=== Section Start ===
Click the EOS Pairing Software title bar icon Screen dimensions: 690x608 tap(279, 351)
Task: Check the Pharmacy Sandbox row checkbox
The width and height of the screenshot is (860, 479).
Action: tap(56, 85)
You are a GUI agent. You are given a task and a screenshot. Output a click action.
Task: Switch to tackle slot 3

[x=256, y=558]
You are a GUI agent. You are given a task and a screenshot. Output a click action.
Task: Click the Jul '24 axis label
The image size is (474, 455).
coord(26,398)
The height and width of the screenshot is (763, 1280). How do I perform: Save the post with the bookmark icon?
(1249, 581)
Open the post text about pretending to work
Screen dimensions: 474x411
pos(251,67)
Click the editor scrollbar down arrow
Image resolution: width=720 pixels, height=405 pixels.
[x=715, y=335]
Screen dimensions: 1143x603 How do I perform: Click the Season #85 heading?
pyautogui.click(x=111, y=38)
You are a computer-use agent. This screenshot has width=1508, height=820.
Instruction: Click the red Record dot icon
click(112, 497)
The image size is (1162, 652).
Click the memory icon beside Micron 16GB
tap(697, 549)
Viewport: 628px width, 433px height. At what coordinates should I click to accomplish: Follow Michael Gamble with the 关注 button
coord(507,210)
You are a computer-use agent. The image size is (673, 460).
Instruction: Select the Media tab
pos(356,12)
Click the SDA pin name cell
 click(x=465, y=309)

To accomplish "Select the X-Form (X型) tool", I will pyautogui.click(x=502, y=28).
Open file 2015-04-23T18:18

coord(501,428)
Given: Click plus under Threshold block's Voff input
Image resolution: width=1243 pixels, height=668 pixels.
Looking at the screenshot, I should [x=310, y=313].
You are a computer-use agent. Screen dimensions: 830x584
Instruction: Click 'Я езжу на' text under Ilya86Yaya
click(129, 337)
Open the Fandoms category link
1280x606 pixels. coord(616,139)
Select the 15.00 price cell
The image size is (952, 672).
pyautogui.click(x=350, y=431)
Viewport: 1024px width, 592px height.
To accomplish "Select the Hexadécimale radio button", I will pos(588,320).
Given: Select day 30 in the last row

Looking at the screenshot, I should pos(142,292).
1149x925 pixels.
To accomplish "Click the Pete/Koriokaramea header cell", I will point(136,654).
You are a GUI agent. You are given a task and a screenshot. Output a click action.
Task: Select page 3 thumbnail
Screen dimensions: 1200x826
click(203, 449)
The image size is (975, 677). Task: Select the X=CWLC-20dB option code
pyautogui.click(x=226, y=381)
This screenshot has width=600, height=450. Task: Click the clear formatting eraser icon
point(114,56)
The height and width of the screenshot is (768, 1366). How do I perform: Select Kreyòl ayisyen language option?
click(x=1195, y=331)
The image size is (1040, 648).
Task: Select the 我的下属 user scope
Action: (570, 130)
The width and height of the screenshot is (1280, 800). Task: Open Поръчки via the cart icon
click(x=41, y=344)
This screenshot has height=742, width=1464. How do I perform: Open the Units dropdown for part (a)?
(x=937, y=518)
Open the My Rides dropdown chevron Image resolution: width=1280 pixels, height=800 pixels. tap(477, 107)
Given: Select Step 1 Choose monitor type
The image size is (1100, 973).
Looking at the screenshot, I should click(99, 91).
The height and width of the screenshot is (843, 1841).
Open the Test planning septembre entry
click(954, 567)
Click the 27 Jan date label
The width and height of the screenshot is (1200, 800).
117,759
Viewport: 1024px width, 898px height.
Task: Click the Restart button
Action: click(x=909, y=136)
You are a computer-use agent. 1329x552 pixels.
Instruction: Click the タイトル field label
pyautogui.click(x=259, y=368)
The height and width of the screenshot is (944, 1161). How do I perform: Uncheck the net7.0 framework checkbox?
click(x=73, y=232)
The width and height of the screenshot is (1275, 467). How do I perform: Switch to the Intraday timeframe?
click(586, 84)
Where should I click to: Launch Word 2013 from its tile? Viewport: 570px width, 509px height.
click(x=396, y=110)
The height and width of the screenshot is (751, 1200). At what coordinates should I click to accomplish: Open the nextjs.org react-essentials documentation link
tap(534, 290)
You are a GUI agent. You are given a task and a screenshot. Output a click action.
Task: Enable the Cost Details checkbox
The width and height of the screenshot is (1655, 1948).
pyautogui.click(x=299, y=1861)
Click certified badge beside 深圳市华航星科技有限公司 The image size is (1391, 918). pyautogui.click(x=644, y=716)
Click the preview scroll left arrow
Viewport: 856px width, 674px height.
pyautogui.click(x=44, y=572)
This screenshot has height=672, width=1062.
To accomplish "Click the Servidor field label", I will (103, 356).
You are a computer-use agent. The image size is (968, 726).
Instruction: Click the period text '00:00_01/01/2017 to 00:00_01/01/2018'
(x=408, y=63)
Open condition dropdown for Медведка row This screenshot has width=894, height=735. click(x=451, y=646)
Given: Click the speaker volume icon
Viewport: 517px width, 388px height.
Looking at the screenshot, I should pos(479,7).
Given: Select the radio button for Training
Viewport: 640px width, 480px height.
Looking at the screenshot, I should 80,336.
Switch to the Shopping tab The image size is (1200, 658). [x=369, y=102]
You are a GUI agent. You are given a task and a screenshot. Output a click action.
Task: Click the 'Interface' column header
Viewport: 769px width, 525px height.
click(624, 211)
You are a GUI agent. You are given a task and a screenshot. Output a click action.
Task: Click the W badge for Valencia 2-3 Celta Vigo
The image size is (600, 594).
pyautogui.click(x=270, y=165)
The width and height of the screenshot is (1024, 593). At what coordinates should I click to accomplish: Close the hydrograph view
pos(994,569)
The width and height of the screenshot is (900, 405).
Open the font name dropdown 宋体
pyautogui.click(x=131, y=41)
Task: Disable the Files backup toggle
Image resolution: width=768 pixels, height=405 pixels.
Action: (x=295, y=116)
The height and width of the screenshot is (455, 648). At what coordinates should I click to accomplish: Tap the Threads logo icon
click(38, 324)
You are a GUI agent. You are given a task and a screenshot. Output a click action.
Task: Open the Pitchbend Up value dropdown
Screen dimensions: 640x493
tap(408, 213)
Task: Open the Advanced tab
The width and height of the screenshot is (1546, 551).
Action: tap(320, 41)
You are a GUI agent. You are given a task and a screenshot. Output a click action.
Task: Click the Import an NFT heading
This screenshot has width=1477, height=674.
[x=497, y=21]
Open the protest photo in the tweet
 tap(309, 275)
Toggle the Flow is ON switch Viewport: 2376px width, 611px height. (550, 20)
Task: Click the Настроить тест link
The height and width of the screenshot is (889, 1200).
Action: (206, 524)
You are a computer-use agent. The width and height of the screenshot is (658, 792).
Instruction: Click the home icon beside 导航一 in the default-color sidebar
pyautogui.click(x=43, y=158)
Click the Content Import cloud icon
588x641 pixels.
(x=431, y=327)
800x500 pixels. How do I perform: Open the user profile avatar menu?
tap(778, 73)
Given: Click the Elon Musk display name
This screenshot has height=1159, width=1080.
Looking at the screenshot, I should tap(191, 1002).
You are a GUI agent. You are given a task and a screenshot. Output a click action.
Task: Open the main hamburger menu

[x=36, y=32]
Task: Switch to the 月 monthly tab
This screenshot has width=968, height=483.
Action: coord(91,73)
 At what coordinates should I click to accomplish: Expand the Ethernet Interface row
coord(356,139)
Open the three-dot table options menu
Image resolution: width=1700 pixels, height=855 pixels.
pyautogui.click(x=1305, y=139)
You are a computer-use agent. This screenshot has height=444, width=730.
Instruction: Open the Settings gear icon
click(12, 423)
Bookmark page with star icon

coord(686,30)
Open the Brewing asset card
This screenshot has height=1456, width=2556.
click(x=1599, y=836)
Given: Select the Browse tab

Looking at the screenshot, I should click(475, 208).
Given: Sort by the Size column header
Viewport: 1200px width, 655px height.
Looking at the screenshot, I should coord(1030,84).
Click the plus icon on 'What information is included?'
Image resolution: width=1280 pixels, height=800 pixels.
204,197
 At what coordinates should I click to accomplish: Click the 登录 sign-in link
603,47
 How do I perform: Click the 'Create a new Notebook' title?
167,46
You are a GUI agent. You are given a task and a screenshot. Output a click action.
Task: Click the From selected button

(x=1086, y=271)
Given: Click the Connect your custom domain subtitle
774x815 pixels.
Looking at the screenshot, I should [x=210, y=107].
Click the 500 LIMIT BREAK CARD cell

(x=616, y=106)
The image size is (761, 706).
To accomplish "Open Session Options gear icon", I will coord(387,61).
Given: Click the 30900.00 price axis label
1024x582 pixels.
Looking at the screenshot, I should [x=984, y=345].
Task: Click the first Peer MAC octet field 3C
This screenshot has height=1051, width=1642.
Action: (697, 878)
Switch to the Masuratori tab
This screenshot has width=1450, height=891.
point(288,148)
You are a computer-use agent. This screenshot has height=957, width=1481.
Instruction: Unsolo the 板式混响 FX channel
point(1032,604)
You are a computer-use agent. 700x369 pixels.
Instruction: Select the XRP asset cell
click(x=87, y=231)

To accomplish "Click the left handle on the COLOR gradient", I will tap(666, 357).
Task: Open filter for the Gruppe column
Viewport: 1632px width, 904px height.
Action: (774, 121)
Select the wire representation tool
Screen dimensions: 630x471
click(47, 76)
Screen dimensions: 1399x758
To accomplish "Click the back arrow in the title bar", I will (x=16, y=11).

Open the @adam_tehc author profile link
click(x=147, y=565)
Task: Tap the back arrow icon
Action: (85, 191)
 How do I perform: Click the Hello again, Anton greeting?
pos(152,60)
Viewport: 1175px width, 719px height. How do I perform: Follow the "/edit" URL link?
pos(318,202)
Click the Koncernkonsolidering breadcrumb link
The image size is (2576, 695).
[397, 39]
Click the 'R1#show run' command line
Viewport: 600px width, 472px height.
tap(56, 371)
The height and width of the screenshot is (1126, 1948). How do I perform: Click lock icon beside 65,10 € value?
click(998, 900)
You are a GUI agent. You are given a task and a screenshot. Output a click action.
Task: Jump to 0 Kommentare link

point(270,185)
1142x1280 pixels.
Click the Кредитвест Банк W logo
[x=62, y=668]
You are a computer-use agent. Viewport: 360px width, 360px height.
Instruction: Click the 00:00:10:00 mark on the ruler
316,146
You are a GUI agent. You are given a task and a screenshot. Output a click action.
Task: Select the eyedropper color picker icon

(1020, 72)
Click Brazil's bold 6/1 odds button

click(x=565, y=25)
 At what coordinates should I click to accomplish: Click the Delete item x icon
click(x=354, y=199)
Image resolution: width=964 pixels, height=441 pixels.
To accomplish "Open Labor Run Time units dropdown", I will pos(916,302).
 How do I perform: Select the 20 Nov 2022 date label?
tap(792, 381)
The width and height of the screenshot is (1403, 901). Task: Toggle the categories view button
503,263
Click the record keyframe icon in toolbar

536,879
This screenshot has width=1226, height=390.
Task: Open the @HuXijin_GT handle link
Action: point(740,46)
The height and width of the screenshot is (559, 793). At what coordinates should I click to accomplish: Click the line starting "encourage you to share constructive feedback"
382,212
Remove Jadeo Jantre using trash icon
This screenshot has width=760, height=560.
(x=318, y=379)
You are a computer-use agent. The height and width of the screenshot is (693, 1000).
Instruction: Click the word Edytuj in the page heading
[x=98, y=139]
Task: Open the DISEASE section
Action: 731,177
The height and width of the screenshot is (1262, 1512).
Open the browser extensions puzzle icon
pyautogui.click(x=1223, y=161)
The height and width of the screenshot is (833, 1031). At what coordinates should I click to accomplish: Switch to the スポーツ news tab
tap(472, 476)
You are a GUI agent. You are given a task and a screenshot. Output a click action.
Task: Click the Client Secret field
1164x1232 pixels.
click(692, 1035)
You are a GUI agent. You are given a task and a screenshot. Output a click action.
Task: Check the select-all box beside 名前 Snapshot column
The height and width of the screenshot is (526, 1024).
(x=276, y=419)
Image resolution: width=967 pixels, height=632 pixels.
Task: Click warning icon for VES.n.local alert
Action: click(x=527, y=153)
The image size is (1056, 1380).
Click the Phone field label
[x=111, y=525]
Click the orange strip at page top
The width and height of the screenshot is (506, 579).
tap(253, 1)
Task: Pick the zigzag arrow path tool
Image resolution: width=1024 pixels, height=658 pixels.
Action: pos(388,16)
=== Section End ===
Problem details> Begin at the top of the records above and quote each line exactly, ending with the line that contains "1149x925 pixels.".

Completed exercise>
Click the EOS Pairing Software title bar icon Screen dimensions: 690x608 tap(279, 351)
Task: Check the Pharmacy Sandbox row checkbox
The width and height of the screenshot is (860, 479).
Action: tap(56, 85)
You are a GUI agent. You are given a task and a screenshot. Output a click action.
Task: Switch to tackle slot 3

[x=256, y=558]
You are a GUI agent. You are given a task and a screenshot. Output a click action.
Task: Click the Jul '24 axis label
The image size is (474, 455).
coord(26,398)
The height and width of the screenshot is (763, 1280). How do I perform: Save the post with the bookmark icon?
(1249, 581)
Open the post text about pretending to work
Screen dimensions: 474x411
pos(251,67)
Click the editor scrollbar down arrow
Image resolution: width=720 pixels, height=405 pixels.
[x=715, y=335]
Screen dimensions: 1143x603 How do I perform: Click the Season #85 heading?
pyautogui.click(x=111, y=38)
You are a computer-use agent. This screenshot has width=1508, height=820.
Instruction: Click the red Record dot icon
click(112, 497)
The image size is (1162, 652).
Click the memory icon beside Micron 16GB
tap(697, 549)
Viewport: 628px width, 433px height. At what coordinates should I click to accomplish: Follow Michael Gamble with the 关注 button
coord(507,210)
You are a computer-use agent. The image size is (673, 460).
Instruction: Select the Media tab
pos(356,12)
Click the SDA pin name cell
 click(x=465, y=309)

To accomplish "Select the X-Form (X型) tool", I will pyautogui.click(x=502, y=28).
Open file 2015-04-23T18:18

coord(501,428)
Given: Click plus under Threshold block's Voff input
Image resolution: width=1243 pixels, height=668 pixels.
Looking at the screenshot, I should [x=310, y=313].
You are a computer-use agent. Screen dimensions: 830x584
Instruction: Click 'Я езжу на' text under Ilya86Yaya
click(129, 337)
Open the Fandoms category link
1280x606 pixels. coord(616,139)
Select the 15.00 price cell
The image size is (952, 672).
pyautogui.click(x=350, y=431)
Viewport: 1024px width, 592px height.
To accomplish "Select the Hexadécimale radio button", I will pos(588,320).
Given: Select day 30 in the last row

Looking at the screenshot, I should pos(142,292).
1149x925 pixels.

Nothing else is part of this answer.